Los conceptos establecidos por Azpilcueta fueron reelaborados y profundizados más tarde por Luis de Molina y Diego de Covarrubias. Estos dos autores, además de la justificación del interés, inciden en la legitimidad de la propiedad privada sobre una base enteramente económica. Eso sí, en una línea plenamente tomista, Covarrubias aboga por una propiedad en común en momentos de grave escasez.

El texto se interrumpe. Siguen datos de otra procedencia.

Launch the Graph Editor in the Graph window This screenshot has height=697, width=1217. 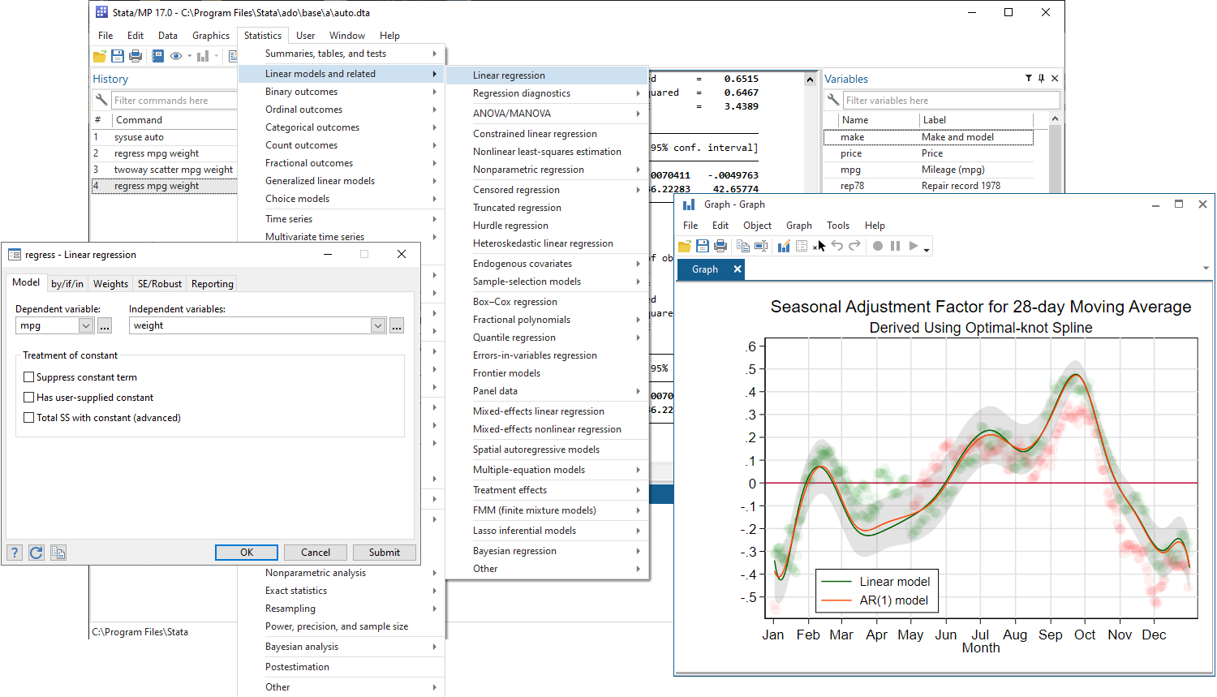tap(784, 246)
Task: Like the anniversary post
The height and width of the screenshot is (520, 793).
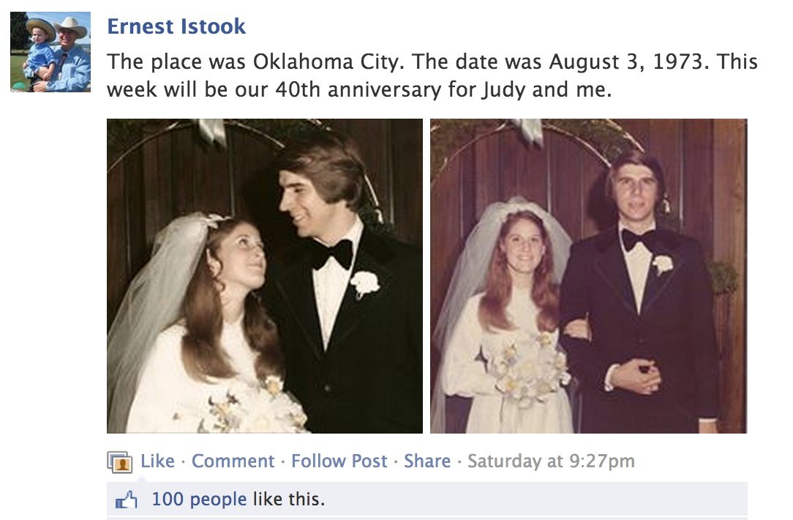Action: point(157,461)
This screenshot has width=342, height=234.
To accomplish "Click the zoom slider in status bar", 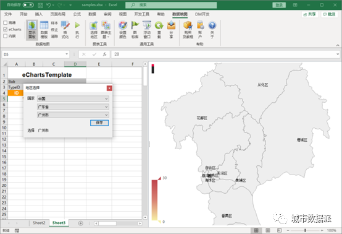I will (305, 230).
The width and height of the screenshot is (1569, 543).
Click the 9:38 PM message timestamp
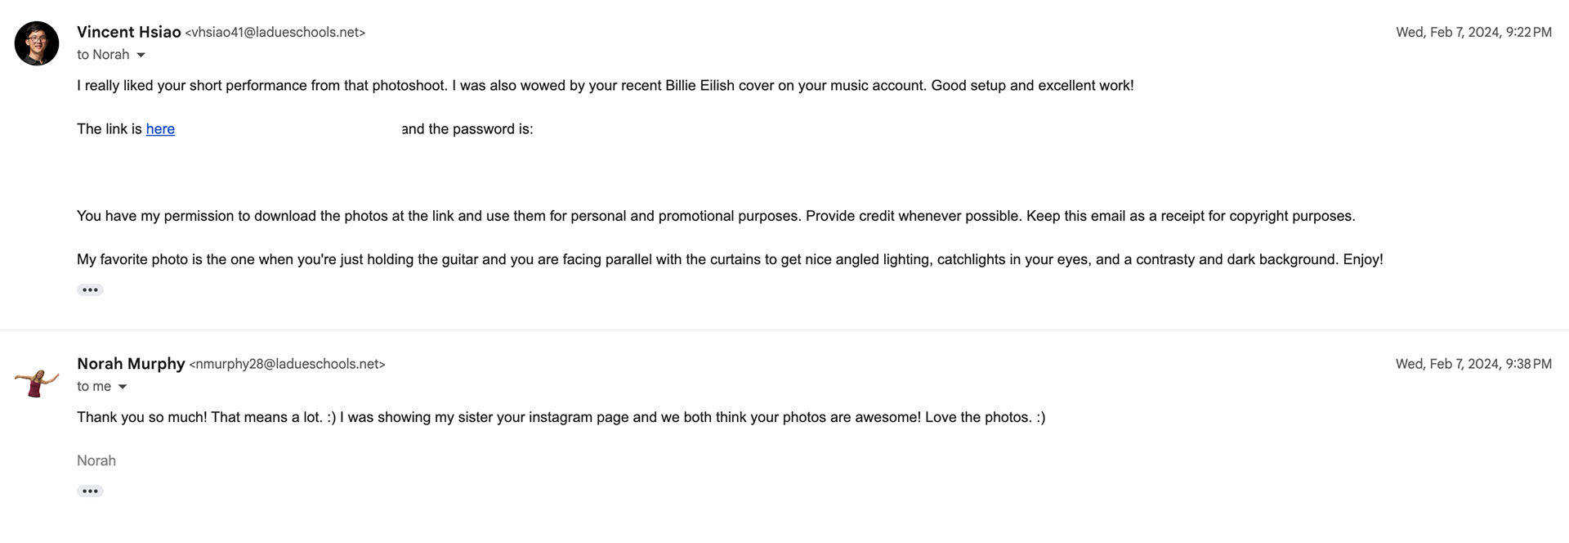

Dentro del pensamiento económico de la Escuela de Salamanca, es quizá Tomás de Mercado la figura en la que vemos un mayor afán sistematizador, particularmente en su obra Tratos y Contratos de Mercaderes y Tratantes, y la continuación de la misma en Suma de Tratos y Contratos, realizadas a instancias de los mercaderes sevillanos. En estas obras se recoge gran parte de los conceptos que hemos visto anteriormente, como la licitud del interés y de la propiedad privada y la teoría cuantitativa del dinero. Es muy conocida su definición del Precio Justo (cuestión de capital importancia en el pensamiento económico de la Escuela), que reza así: 

Es el que corre de contado públicamente y se usa esta semana y esta hora, como dicen en la plaza, no habiendo en ello fuerza ni engaño, aunque es más variable, según la experiencia enseña, que el viento

En la que vemos que describe al libre mercado, sin intervenciones ajenas.  La actual Facultad de Economía y Empresa de la Universidad de Salamanca honra como patrón a Tomás de Mercado, reconociendo así un puente entre la Universidad que fue y la que es.

La obra económica de la Escuela de Salamanca salió a la luz gracias al discurso de ingreso en la Real Academia de Ciencias Morales y Políticas del profesor José Larraz López, titulado El Cuantitativismo Monetario de la Escuela de Salamanca, leído en 1943 y recogido por el ya citado Schumpeter y por la profesora de Oxford Majorie Grice-Hutchison en su obra Early Economic Thought in Spain, de 1952.